The discovery of the possible interaction and regulation of the PdtIns-3-Kinase/Akt/PTEN pathway by a small redox protein, thioredoxin is of great relevance in cancer research. Dr. Meuillet’s lab has recently demonstrated a direct interaction between thioredoxin and the tumor suppressor, PTEN. This project is extensively researched in her lab as it represents her primary funding source at this moment (NIH-RO1 funded for 4 years). One way to study the interaction of these proteins on a genetic level was to use small organism systems such as Drosophila. Using such a system, she has shown a genetic and phenotypic interaction between the tumor suppressor PTEN and the redox protein Thioredoxin-1 in collaboration with Dr. Brabant M. (Director of the Small Organism Facility Core, Arizona Cancer Center). Finally, one way to modulate the interaction between PTEN and thioredoxin exists via the regulation of the thioredoxin reductase activity, using seleno-compounds. Thus, Dr. Meuillet is also studying the importance of sodium selenite and selenomethionine in cancer prevention. This funded project is in collaboration with Dr. Mark Nelson (Department of Pathology, NIH-RO1, funded for 5 year, Co-PI). Several seleno-compounds have been shown to possess chemopreventive effects in various types of cancers, such as colon and prostate cancers. Again this project may the use of small organism systems such as Drosophila.

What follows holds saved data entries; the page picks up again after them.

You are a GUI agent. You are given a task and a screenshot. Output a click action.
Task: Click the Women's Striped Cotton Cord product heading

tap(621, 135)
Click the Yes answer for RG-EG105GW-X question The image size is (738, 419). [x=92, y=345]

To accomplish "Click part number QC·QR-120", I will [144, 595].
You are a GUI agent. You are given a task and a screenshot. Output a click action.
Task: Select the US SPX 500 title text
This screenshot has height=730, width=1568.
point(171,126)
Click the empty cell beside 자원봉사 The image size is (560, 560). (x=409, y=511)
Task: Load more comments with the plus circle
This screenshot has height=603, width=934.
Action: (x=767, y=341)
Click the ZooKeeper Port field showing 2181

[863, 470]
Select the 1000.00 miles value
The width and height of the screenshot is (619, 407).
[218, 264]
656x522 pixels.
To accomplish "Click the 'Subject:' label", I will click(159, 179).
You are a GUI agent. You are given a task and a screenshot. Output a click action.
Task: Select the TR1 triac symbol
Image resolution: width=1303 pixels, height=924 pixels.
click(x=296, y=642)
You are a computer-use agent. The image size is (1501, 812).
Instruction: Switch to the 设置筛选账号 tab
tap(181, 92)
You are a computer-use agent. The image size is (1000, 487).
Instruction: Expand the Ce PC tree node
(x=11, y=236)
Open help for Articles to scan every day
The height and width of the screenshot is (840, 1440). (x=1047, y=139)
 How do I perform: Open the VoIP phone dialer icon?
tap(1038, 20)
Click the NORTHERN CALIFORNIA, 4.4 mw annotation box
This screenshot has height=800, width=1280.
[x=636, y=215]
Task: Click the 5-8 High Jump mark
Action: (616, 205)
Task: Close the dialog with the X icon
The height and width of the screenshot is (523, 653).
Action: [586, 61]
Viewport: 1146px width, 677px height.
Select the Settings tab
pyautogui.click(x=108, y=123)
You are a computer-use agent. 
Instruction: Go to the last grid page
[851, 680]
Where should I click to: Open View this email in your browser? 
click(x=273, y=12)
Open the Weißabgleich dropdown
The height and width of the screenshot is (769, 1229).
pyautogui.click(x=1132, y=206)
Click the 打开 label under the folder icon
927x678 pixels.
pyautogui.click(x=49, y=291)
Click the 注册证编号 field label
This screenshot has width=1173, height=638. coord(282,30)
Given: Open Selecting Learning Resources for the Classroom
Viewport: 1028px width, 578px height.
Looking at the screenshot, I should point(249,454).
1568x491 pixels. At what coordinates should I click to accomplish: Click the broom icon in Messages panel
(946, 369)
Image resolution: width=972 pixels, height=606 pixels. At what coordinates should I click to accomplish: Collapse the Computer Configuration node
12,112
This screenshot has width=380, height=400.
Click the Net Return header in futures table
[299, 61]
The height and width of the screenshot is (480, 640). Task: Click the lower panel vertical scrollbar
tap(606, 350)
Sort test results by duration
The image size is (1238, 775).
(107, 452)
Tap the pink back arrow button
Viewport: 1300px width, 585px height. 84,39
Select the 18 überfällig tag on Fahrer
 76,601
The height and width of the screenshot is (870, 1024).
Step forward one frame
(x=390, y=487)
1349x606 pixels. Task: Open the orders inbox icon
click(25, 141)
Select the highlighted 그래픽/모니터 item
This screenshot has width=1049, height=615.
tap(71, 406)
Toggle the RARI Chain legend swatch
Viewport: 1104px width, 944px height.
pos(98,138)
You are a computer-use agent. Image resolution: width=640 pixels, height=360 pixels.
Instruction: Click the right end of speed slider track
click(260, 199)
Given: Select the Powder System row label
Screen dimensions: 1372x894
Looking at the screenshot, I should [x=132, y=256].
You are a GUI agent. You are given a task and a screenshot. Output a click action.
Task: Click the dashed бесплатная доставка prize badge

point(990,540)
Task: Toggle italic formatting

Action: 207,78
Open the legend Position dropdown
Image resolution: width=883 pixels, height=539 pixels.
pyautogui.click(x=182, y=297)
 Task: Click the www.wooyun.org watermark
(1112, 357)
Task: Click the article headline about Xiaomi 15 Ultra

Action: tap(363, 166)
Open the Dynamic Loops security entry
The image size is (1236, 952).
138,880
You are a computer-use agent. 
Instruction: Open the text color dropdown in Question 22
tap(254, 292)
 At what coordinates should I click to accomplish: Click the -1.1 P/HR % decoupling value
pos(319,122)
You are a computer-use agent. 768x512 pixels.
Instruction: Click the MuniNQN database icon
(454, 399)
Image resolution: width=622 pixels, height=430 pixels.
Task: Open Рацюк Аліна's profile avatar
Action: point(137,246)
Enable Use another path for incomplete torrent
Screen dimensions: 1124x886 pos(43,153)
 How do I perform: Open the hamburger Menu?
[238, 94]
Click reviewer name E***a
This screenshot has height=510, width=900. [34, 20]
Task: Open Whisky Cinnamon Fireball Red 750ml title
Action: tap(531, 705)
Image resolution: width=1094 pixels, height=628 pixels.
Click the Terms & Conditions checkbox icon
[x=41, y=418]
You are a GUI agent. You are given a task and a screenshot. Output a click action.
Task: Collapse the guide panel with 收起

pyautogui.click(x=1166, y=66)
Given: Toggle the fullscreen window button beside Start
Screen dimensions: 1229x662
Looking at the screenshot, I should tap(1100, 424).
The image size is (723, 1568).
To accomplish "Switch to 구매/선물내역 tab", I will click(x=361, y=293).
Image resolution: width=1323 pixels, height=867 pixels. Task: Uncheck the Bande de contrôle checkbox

Future research plans include bridging the gap between understanding the role of lipids and exploring signal transduction pathways mainly in diabetes and cancer. Interest exists in investigating how lipids, carbohydrates and kinases interact in normal and abnormal conditions as well as establishing relationships to diets, diseases and prevention. These specific interactions between protein and lipids can be studied at several levels: molecularly by investigating structurally these possible interactions, biochemical by analyzing membrane microdomains in normal and abnormal conditions and finally genetically by exploring gene expression. The investigation of selective inhibition or activation of oncogenes by lipids through the analysis of gene expression-modulation by specific nutrients, or via the molecular study of the occurrence of such interactions may lead to the development of new areas in cancer chemo-prevention, diabetes treatment as well as cancer treatment.